All lines from the start of the listing below through the line containing "Click the list" are to be written out again exactly, and no others.

** Opening Data for processing block **

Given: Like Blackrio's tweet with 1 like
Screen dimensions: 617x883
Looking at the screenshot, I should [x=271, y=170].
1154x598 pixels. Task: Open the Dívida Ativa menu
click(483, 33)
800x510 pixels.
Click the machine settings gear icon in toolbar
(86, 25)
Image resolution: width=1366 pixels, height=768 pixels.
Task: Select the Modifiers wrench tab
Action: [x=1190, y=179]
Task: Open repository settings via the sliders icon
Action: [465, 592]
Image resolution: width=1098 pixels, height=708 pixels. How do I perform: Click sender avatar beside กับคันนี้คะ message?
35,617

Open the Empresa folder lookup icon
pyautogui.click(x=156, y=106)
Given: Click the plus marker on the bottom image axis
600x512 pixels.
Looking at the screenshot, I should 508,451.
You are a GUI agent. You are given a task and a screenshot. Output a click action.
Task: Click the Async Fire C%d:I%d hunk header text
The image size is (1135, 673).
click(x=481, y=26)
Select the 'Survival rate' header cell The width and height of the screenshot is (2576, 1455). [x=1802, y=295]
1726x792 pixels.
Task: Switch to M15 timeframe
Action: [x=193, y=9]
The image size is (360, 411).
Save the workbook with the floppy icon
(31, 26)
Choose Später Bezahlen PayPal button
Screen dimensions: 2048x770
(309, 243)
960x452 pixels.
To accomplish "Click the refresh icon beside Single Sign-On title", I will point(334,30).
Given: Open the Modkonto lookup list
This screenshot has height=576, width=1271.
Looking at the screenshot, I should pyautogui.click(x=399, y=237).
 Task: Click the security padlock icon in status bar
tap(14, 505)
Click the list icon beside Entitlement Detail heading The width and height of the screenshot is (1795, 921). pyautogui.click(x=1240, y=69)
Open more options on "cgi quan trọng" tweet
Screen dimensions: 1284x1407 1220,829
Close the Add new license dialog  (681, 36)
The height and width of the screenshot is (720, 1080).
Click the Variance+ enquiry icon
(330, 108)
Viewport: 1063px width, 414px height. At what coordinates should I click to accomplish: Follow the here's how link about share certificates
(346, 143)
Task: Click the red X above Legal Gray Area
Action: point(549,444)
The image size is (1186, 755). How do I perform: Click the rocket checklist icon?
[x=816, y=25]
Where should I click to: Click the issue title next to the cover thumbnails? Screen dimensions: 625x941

** Closing Data for processing block **

■ **Answer below**:
Given: Like Blackrio's tweet with 1 like
Screen dimensions: 617x883
Looking at the screenshot, I should [x=271, y=170].
1154x598 pixels. Task: Open the Dívida Ativa menu
click(483, 33)
800x510 pixels.
Click the machine settings gear icon in toolbar
(86, 25)
Image resolution: width=1366 pixels, height=768 pixels.
Task: Select the Modifiers wrench tab
Action: [x=1190, y=179]
Task: Open repository settings via the sliders icon
Action: [465, 592]
Image resolution: width=1098 pixels, height=708 pixels. How do I perform: Click sender avatar beside กับคันนี้คะ message?
35,617

Open the Empresa folder lookup icon
pyautogui.click(x=156, y=106)
Given: Click the plus marker on the bottom image axis
600x512 pixels.
Looking at the screenshot, I should 508,451.
You are a GUI agent. You are given a task and a screenshot. Output a click action.
Task: Click the Async Fire C%d:I%d hunk header text
The image size is (1135, 673).
click(x=481, y=26)
Select the 'Survival rate' header cell The width and height of the screenshot is (2576, 1455). [x=1802, y=295]
1726x792 pixels.
Task: Switch to M15 timeframe
Action: [x=193, y=9]
The image size is (360, 411).
Save the workbook with the floppy icon
(31, 26)
Choose Später Bezahlen PayPal button
Screen dimensions: 2048x770
(309, 243)
960x452 pixels.
To accomplish "Click the refresh icon beside Single Sign-On title", I will point(334,30).
Given: Open the Modkonto lookup list
This screenshot has height=576, width=1271.
Looking at the screenshot, I should pyautogui.click(x=399, y=237).
 Task: Click the security padlock icon in status bar
tap(14, 505)
Click the list icon beside Entitlement Detail heading The width and height of the screenshot is (1795, 921). pyautogui.click(x=1240, y=69)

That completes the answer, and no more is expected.